Challenge -> Can you reproduce the rows below word for word, starting at the line that contains "The height and" and ending at the line that contains "point(756,90)", with the pictures left out?

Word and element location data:
□ □ □ □ □

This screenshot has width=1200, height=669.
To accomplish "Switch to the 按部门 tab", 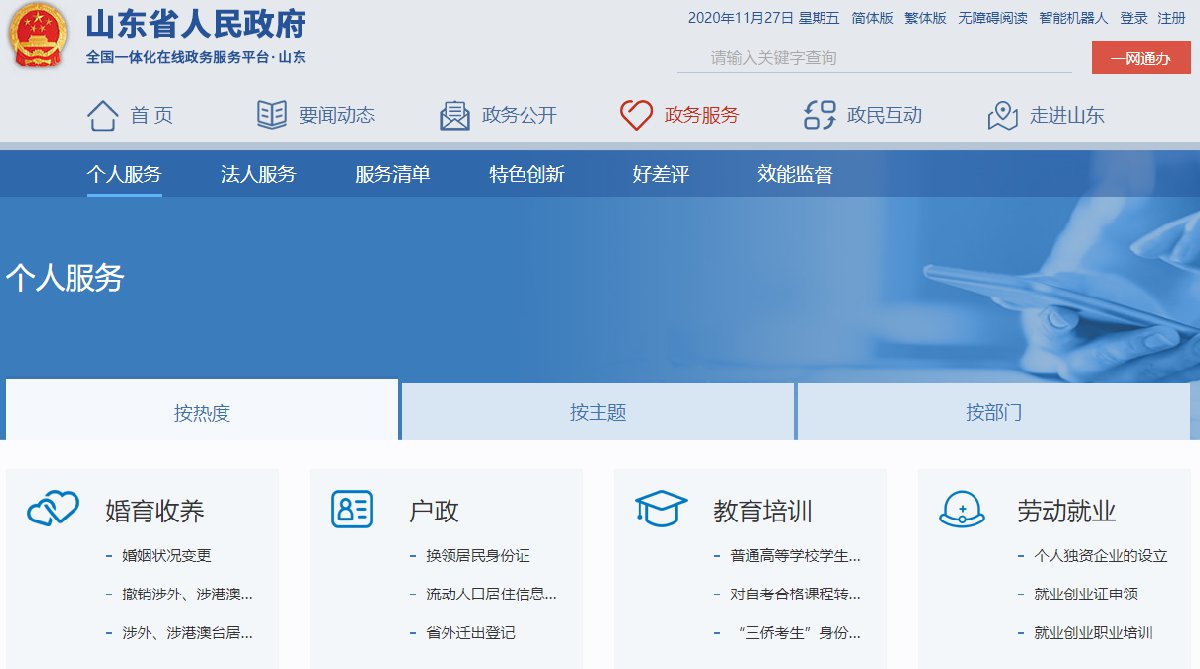I will click(993, 412).
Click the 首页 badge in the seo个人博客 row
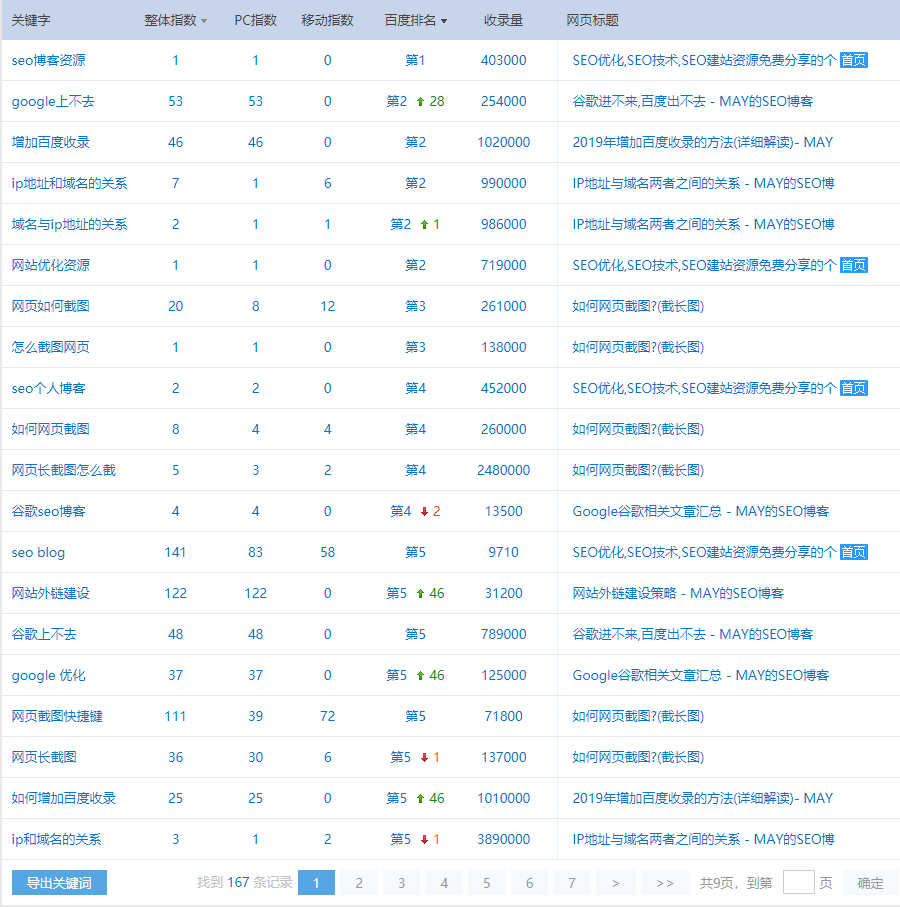Image resolution: width=900 pixels, height=907 pixels. pyautogui.click(x=854, y=387)
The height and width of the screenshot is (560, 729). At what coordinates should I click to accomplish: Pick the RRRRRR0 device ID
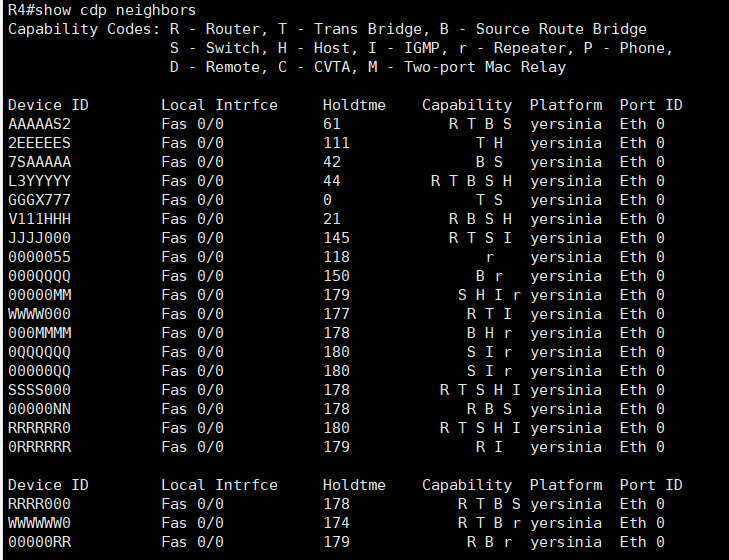(x=39, y=428)
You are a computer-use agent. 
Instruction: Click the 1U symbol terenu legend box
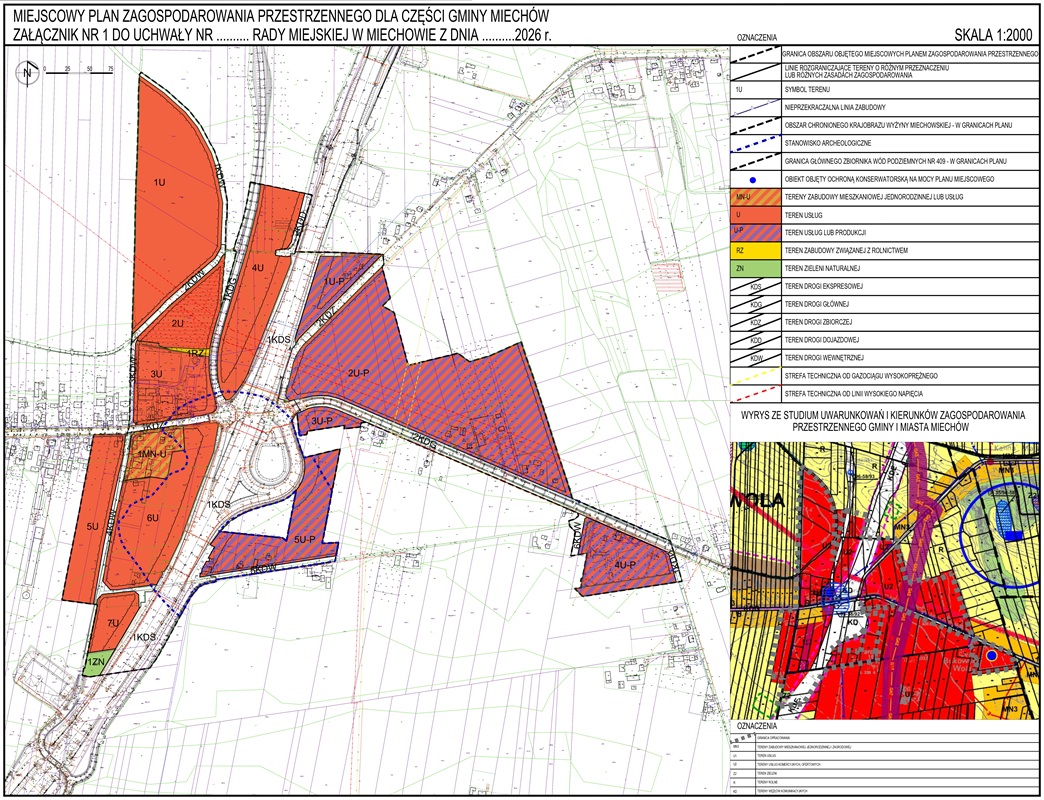point(756,90)
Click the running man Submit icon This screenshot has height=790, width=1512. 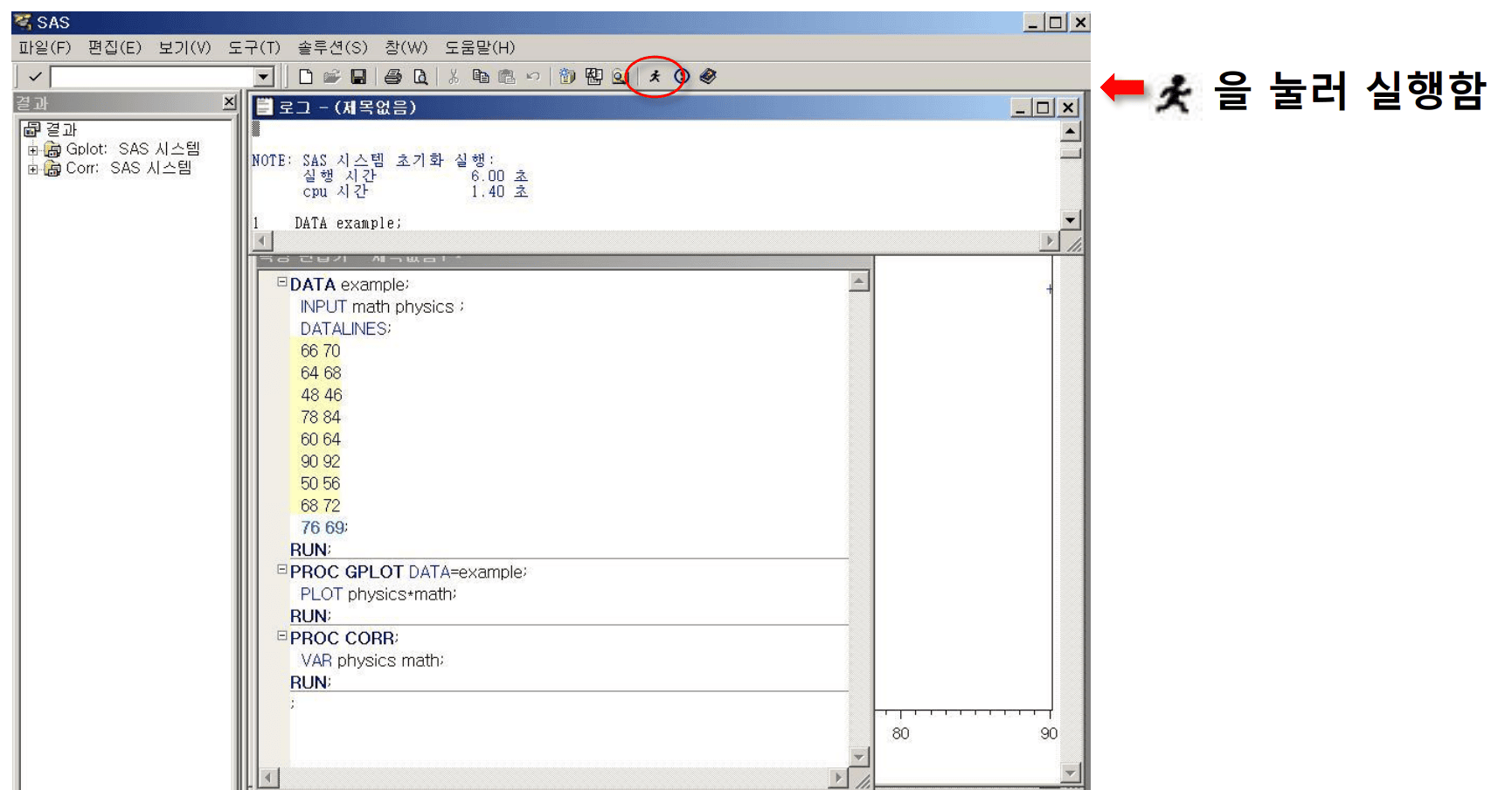point(655,77)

□ □ □ □ □

Problem solution ->
The height and width of the screenshot is (560, 729). At what coordinates should I click to accomplish: Pick the RRRRRR0 device ID
(x=39, y=428)
You are a computer-use agent. 
Instruction: Click the 1U symbol terenu legend box
point(756,90)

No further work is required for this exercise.